Once you have read the entries below, repeat all of them exactly.
(Given data Opens)
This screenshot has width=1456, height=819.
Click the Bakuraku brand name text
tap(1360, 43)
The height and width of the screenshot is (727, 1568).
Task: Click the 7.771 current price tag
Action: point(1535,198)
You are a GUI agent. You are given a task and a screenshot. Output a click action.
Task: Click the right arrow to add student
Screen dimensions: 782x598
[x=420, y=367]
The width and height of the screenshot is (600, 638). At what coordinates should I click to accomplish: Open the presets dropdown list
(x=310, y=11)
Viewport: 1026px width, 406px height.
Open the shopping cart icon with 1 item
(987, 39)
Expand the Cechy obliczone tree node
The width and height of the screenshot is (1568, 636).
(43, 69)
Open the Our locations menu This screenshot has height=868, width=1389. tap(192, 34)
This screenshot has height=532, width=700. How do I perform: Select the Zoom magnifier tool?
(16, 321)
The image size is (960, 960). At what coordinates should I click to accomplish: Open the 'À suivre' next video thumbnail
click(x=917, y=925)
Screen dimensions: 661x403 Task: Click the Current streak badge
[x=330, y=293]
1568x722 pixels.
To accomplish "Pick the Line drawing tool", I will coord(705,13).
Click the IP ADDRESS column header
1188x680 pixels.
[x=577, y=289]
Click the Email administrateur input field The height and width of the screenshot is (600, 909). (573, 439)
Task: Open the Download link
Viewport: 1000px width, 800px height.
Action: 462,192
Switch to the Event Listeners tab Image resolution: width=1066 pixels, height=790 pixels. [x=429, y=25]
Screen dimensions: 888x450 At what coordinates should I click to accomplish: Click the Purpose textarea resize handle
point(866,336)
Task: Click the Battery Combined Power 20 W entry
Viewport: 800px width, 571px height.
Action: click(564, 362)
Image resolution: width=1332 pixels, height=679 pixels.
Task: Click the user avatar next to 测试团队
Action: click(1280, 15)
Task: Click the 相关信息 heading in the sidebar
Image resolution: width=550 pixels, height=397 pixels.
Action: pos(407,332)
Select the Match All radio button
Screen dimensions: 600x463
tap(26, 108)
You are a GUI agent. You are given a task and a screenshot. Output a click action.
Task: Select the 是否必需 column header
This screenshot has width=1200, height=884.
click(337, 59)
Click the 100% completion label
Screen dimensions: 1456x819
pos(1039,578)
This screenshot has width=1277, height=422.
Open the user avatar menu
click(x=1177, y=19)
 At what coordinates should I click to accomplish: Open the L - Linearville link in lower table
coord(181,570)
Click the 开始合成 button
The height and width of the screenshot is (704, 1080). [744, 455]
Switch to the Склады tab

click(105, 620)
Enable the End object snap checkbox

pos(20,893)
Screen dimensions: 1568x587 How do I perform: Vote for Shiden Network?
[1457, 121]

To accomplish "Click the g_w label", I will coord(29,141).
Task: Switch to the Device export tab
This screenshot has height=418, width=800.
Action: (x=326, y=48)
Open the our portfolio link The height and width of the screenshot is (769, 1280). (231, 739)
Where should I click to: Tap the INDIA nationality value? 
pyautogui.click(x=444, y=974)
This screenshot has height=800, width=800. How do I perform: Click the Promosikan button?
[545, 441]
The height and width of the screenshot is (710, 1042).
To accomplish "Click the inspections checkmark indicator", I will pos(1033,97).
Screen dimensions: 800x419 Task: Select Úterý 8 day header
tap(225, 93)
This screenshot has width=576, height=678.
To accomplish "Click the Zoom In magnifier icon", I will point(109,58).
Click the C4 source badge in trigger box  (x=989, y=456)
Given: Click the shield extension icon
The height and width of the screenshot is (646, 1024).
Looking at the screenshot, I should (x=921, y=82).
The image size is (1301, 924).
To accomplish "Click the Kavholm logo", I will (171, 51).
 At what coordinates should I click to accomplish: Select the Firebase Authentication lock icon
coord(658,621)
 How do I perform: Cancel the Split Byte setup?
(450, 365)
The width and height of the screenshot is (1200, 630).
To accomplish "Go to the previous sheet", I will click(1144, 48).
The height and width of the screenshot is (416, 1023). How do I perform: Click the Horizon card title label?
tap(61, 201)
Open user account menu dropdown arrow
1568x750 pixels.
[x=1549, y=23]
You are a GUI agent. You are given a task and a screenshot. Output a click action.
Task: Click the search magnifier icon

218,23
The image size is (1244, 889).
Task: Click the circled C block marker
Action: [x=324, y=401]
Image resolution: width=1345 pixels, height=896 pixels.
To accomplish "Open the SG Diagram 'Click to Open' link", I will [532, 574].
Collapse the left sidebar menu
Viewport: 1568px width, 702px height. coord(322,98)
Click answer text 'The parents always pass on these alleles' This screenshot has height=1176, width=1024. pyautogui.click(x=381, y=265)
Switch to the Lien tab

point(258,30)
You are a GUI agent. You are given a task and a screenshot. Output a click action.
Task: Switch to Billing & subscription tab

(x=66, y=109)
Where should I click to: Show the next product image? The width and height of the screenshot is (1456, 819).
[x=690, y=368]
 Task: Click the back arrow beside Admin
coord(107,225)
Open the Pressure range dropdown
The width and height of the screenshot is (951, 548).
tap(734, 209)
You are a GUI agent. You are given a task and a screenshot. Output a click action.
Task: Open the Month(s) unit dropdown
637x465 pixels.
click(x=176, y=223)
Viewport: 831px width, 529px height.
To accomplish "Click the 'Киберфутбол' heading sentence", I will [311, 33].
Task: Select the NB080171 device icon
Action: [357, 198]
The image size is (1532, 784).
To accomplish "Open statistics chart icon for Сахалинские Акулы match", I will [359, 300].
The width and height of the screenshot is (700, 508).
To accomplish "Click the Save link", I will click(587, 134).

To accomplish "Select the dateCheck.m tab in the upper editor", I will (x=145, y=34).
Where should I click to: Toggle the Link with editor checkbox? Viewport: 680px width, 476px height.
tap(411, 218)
(Given data Closes)
Your solution →
This screenshot has width=1456, height=819.
Click the Bakuraku brand name text
tap(1360, 43)
The height and width of the screenshot is (727, 1568).
Task: Click the 7.771 current price tag
Action: point(1535,198)
You are a GUI agent. You are given a task and a screenshot. Output a click action.
Task: Click the right arrow to add student
Screen dimensions: 782x598
[x=420, y=367]
The width and height of the screenshot is (600, 638). At what coordinates should I click to accomplish: Open the presets dropdown list
(x=310, y=11)
Viewport: 1026px width, 406px height.
Open the shopping cart icon with 1 item
(987, 39)
Expand the Cechy obliczone tree node
The width and height of the screenshot is (1568, 636).
(43, 69)
Open the Our locations menu This screenshot has height=868, width=1389. tap(192, 34)
This screenshot has height=532, width=700. How do I perform: Select the Zoom magnifier tool?
(16, 321)
The image size is (960, 960). At what coordinates should I click to accomplish: Open the 'À suivre' next video thumbnail
click(x=917, y=925)
Screen dimensions: 661x403 Task: Click the Current streak badge
[x=330, y=293]
1568x722 pixels.
To accomplish "Pick the Line drawing tool", I will coord(705,13).
Click the IP ADDRESS column header
1188x680 pixels.
[x=577, y=289]
Click the Email administrateur input field The height and width of the screenshot is (600, 909). (573, 439)
Task: Open the Download link
Viewport: 1000px width, 800px height.
Action: 462,192
Switch to the Event Listeners tab Image resolution: width=1066 pixels, height=790 pixels. [x=429, y=25]
Screen dimensions: 888x450 At what coordinates should I click to accomplish: Click the Purpose textarea resize handle
point(866,336)
Task: Click the Battery Combined Power 20 W entry
Viewport: 800px width, 571px height.
Action: click(564, 362)
Image resolution: width=1332 pixels, height=679 pixels.
Task: Click the user avatar next to 测试团队
Action: click(1280, 15)
Task: Click the 相关信息 heading in the sidebar
Image resolution: width=550 pixels, height=397 pixels.
Action: pos(407,332)
Select the Match All radio button
Screen dimensions: 600x463
tap(26, 108)
You are a GUI agent. You are given a task and a screenshot. Output a click action.
Task: Select the 是否必需 column header
This screenshot has width=1200, height=884.
click(337, 59)
Click the 100% completion label
Screen dimensions: 1456x819
pos(1039,578)
This screenshot has width=1277, height=422.
Open the user avatar menu
click(x=1177, y=19)
 At what coordinates should I click to accomplish: Open the L - Linearville link in lower table
coord(181,570)
Click the 开始合成 button
The height and width of the screenshot is (704, 1080). [744, 455]
Switch to the Склады tab

click(105, 620)
Enable the End object snap checkbox

pos(20,893)
Screen dimensions: 1568x587 How do I perform: Vote for Shiden Network?
[1457, 121]

To accomplish "Click the g_w label", I will coord(29,141).
Task: Switch to the Device export tab
This screenshot has height=418, width=800.
Action: (x=326, y=48)
Open the our portfolio link The height and width of the screenshot is (769, 1280). (231, 739)
Where should I click to: Tap the INDIA nationality value? 
pyautogui.click(x=444, y=974)
This screenshot has height=800, width=800. How do I perform: Click the Promosikan button?
[545, 441]
The height and width of the screenshot is (710, 1042).
To accomplish "Click the inspections checkmark indicator", I will pos(1033,97).
Screen dimensions: 800x419 Task: Select Úterý 8 day header
tap(225, 93)
This screenshot has width=576, height=678.
To accomplish "Click the Zoom In magnifier icon", I will point(109,58).
Click the C4 source badge in trigger box  (x=989, y=456)
Given: Click the shield extension icon
The height and width of the screenshot is (646, 1024).
Looking at the screenshot, I should (x=921, y=82).
The image size is (1301, 924).
To accomplish "Click the Kavholm logo", I will (171, 51).
 At what coordinates should I click to accomplish: Select the Firebase Authentication lock icon
coord(658,621)
 How do I perform: Cancel the Split Byte setup?
(450, 365)
The width and height of the screenshot is (1200, 630).
To accomplish "Go to the previous sheet", I will click(1144, 48).
The height and width of the screenshot is (416, 1023). How do I perform: Click the Horizon card title label?
tap(61, 201)
Open user account menu dropdown arrow
1568x750 pixels.
[x=1549, y=23]
You are a GUI agent. You are given a task and a screenshot. Output a click action.
Task: Click the search magnifier icon

218,23
The image size is (1244, 889).
Task: Click the circled C block marker
Action: [x=324, y=401]
Image resolution: width=1345 pixels, height=896 pixels.
To accomplish "Open the SG Diagram 'Click to Open' link", I will [532, 574].
Collapse the left sidebar menu
Viewport: 1568px width, 702px height. coord(322,98)
Click answer text 'The parents always pass on these alleles' This screenshot has height=1176, width=1024. pyautogui.click(x=381, y=265)
Switch to the Lien tab

point(258,30)
You are a GUI agent. You are given a task and a screenshot. Output a click action.
Task: Switch to Billing & subscription tab

(x=66, y=109)
Where should I click to: Show the next product image? The width and height of the screenshot is (1456, 819).
[x=690, y=368]
 Task: Click the back arrow beside Admin
coord(107,225)
Open the Pressure range dropdown
The width and height of the screenshot is (951, 548).
tap(734, 209)
You are a GUI agent. You are given a task and a screenshot. Output a click action.
Task: Open the Month(s) unit dropdown
637x465 pixels.
click(x=176, y=223)
Viewport: 831px width, 529px height.
To accomplish "Click the 'Киберфутбол' heading sentence", I will [311, 33].
Task: Select the NB080171 device icon
Action: [357, 198]
The image size is (1532, 784).
To accomplish "Open statistics chart icon for Сахалинские Акулы match", I will [359, 300].
The width and height of the screenshot is (700, 508).
To accomplish "Click the Save link", I will click(587, 134).

To accomplish "Select the dateCheck.m tab in the upper editor", I will (x=145, y=34).
Where should I click to: Toggle the Link with editor checkbox? Viewport: 680px width, 476px height.
tap(411, 218)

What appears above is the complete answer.